Cet agencement original est généralement réussi, même si on souhaiterait parfois une introduction un peu plus généreuse pour contextualiser le personnage ou les œuvres présentées, dont le lien avec la figure du Serviteur souffrant n’est pas toujours évident. Lorsqu’on a dépassé un premier étonnement face à cet assemblage, on constate que le livre fourmille d’informations, souvent de première main, et de réflexions judicieuses où l’on sent tout l’intérêt, pour ne pas dire la passion de Charmet pour ces artisans, témoins ou passeurs de la rencontre entre le judaïsme et le christianisme.

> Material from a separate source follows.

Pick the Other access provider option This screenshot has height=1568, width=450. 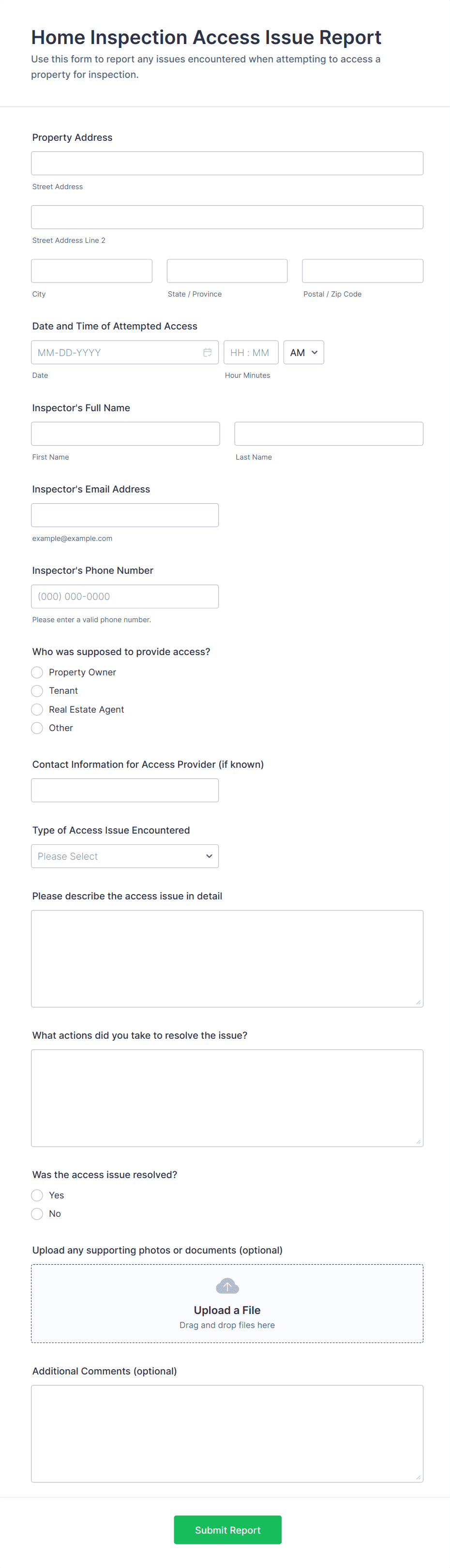[x=37, y=728]
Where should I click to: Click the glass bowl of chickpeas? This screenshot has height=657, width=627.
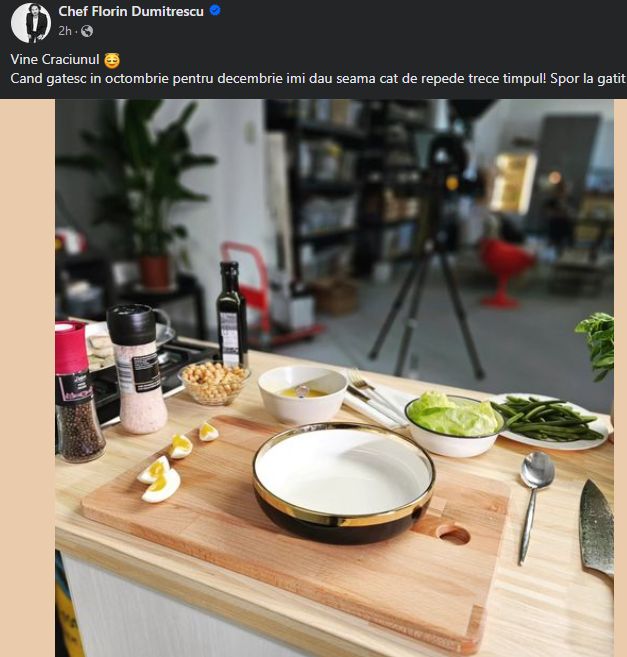point(214,383)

[1] Bruno Charmet, Juifs et Chrétiens, partenaires de l’unique Alliance, Témoins et Passeurs, préface de Marguerite Léna (Paris, Parole et Silence, 2015; 2e éd. 2016). Sur cet ouvrage, voir la recension de Mireille HADAS-LEBEL sur le site de l’AJCF.

[2] André Chouraqui, Chercherai-je un autre dieu que Dieu? (Paris, Desclée de Brouwer, 2011).

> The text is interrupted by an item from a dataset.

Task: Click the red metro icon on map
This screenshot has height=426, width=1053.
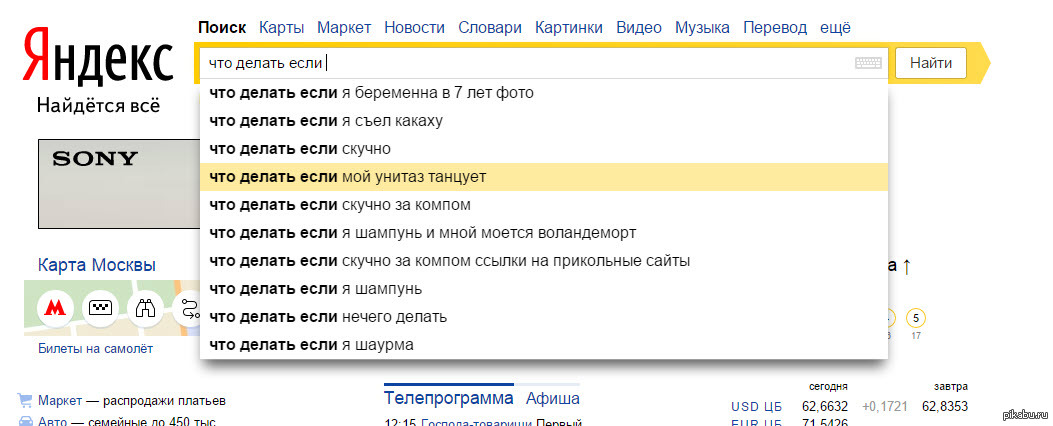Action: click(55, 308)
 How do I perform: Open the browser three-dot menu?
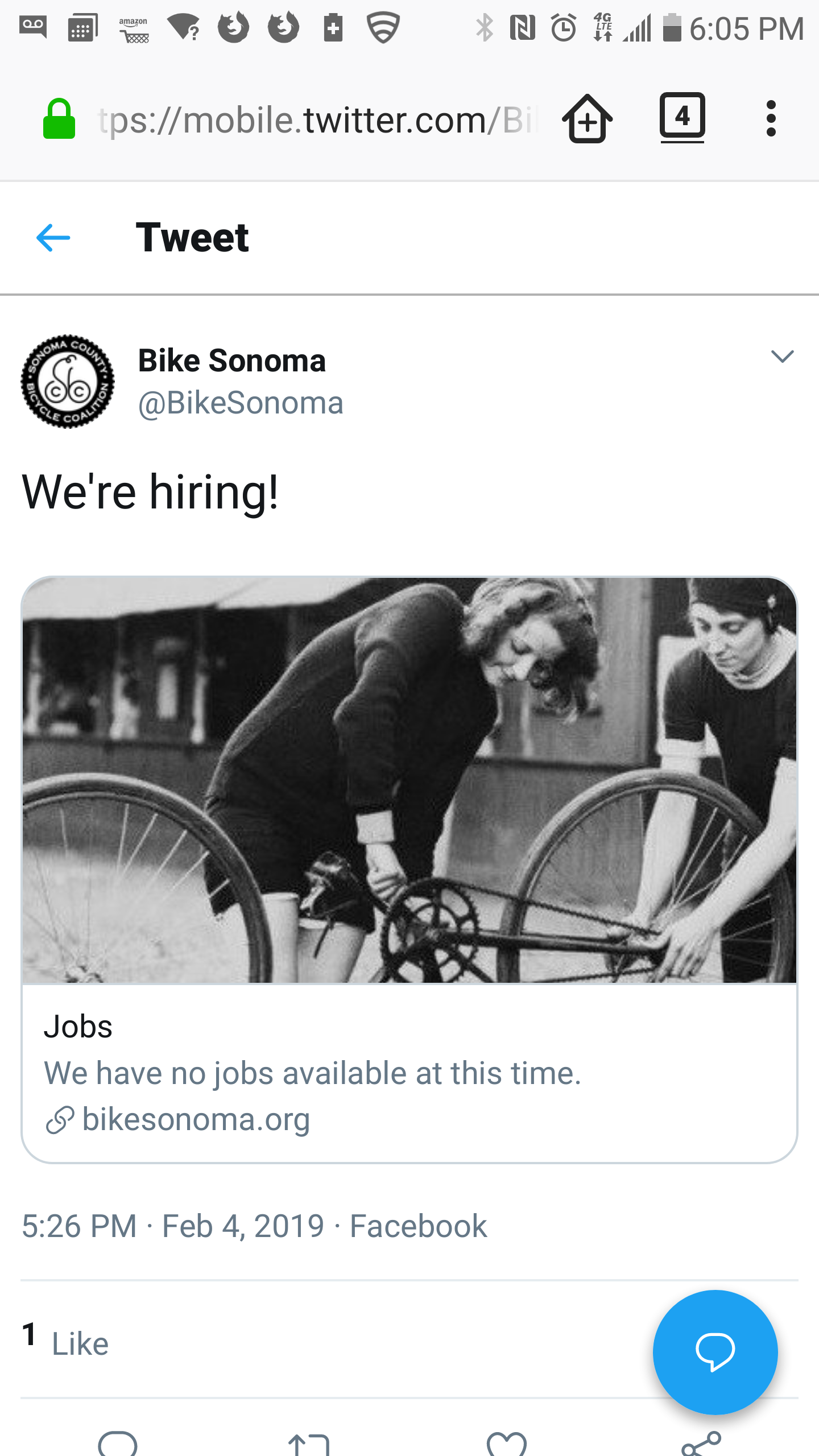(x=771, y=119)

[3] Edith Stein, Vie d’une famille juive (trad. et annexes de Cécile et Jacqueline Rastoin; Genève, Ad Solem / Paris, Cerf, 2001; 2e éd., Genève, Ad Solem / Paris, Cerf / Toulouse, Éd. du Carmel, 2008).

[4] Cardinal Saliège, La croix du Christ contre la croix gammée (Paris, L’Échelle de Jacob, 2009).

[5] Jean Rocacher et Jean-François Galinier-Pallerola (dir.), Le Cardinal Saliège, Archevêque de Toulouse. Colloque de l’Institut Catholique de Toulouse, 3-4 novembre 2006 (Bulletin de Littérature Ecclésiastique, 118, no 1; Toulouse, Institut Catholique de Toulouse, 2007).

[6] Bruno Charmet, «Le ‘Serviteur souffrant’ d’Isaïe. Une lecture chrétienne» (Sens Nos 7/8, 1995, p. 275-300).

Remarques de l’éditeur

Jean DUHAIME est professeur émérite d’interprétation biblique de l’Université de Montréal et rédacteur de la section francophone de Relations judéo-chrétiennes. Il est engagé dans le dialogue interreligieux depuis plusieurs années; il a été président du Dialogue Judéo-Chrétien de Montréal (DJCM). Il est membre de la Communauté chrétienne St.-Albert-le-Grand de Montréal.